What role does a bank’s loan policy have in the training and development of a loan officer?
As a rule, loan policies are detailed descriptions of the credit standards of the bank. Among the many facets they contain are: the quality and type of financial and non-financial information required for extending credit; advance ratios on collateral; desirable and undesirable loans; geographical lending territories; board-delegated credit authorities; descriptions of credit product lines; and loan-structuring parameters.
Over the last generation or so, it has become almost an article of faith that a strong loan policy is the ultimate defense against poor loan quality.
Bank supervisory agencies have been diligent and consistent about the quality and consistency of loan policies for many years. Yet we continue to hear recent anecdotal evidence of significant, if not serious, asset quality problems at community and regional banks that have been relatively untouched by the problems of sub-prime lending or residential mortgage loan underwriting.
Perhaps it’s time to examine the root cause or causes of what the anecdotes seem to point to. Are the loan policies deficient? Or is it something in the training and experience of the lenders that is contributing to this condition?
If any of us had surveyed loan officers with at least a few years of experience as recently as three years ago, we’d have heard assurances that loan policies were adequate to prevent a diligent lender from getting into any significant credit trouble. Any significant levels of problem credit at most banks were largely unthinkable. (I’m not referring here to an infrequent, honest lapse of credit judgment nor customer fraud in the credit application.)
Yet, given what is showing up in FDIC’s industry figures, I must pose the question of how so many lenders underwrote so much credit apparently conforming to policy—yet with problematic consequences for so many banks?
Are there gaping holes in the backgrounds, education, development, and training of lenders in many community banks today? Experienced lenders are not immune to error, but banks are generally conservative institutions where caution and deliberation are operating characteristics. Are the working environments of many community banks failing to clearly articulate and support prudent lending standards?
A conservative credit culture begins with a conservative, clearly stated, complete, and authoritative loan policy.
If we agree that credit policies alone have not been sufficient to keep community banks from painful experiences in the recent and current environment, what are the companion elements that need to be put in place to assure a high standard of credit integrity?
Most of us can make a list of internal controls that most banks rely on to assure that tasks are performed properly. These include centralized funding, centralized document preparation, independent credit analysis, independent loan review, loan approval structures, and the like.
It’s time to look closely and critically at how lenders arrive at their decisions to approve credit and how these decisions should be structured to facilitate repayment over time:
1. Are there ways of viewing or anticipating risk that are not adequately treated in the loan policy or other internal controls?
===
■ **REQUIRED TASK 1**: Write out the loan policy passage again from "Bank supervisory agencies" to "mortgage loan underwriting.", switching "anecdotal evidence" to "informal reports".
■ **REQUIRED TASK 2**: According to the loan policy passage, what does a conservative credit culture begin with?

■ **GIVEN DATA**:
===
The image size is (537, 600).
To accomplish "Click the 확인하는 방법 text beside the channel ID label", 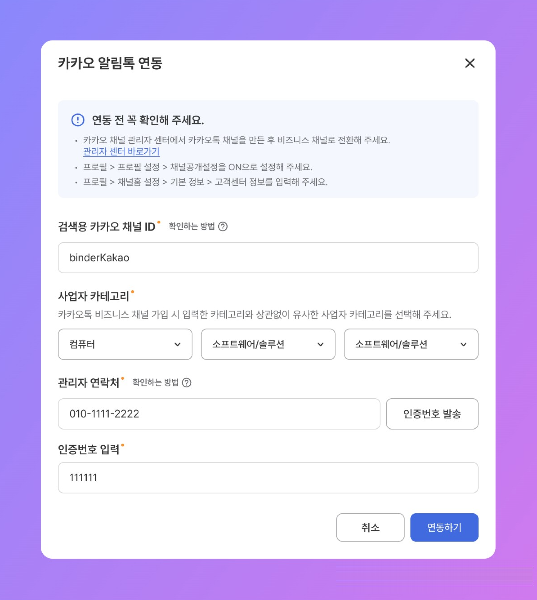I will (191, 226).
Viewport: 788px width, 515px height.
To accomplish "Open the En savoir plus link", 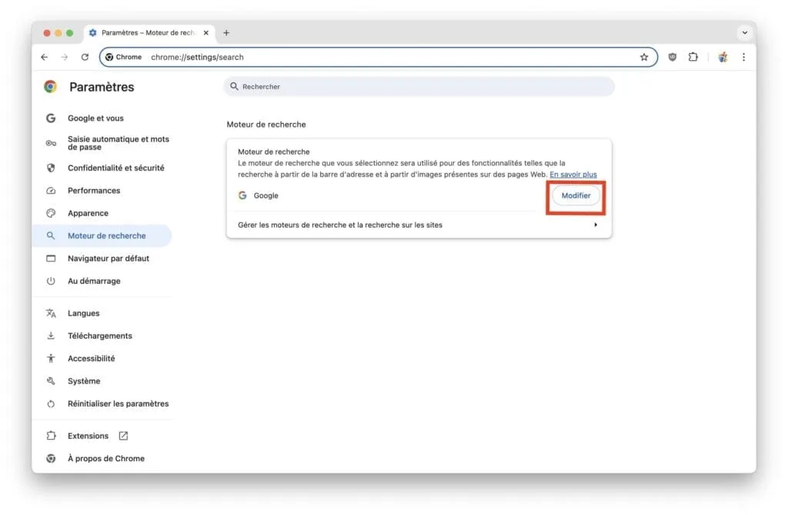I will coord(573,174).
===
■ **FINAL ANSWER 1**:
Bank supervisory agencies have been diligent and consistent about the quality and consistency of loan policies for many years. Yet we continue to hear recent informal reports of significant, if not serious, asset quality problems at community and regional banks that have been relatively untouched by the problems of sub-prime lending or residential mortgage loan underwriting.

■ **FINAL ANSWER 2**: A conservative, clearly stated, complete, and authoritative loan policy.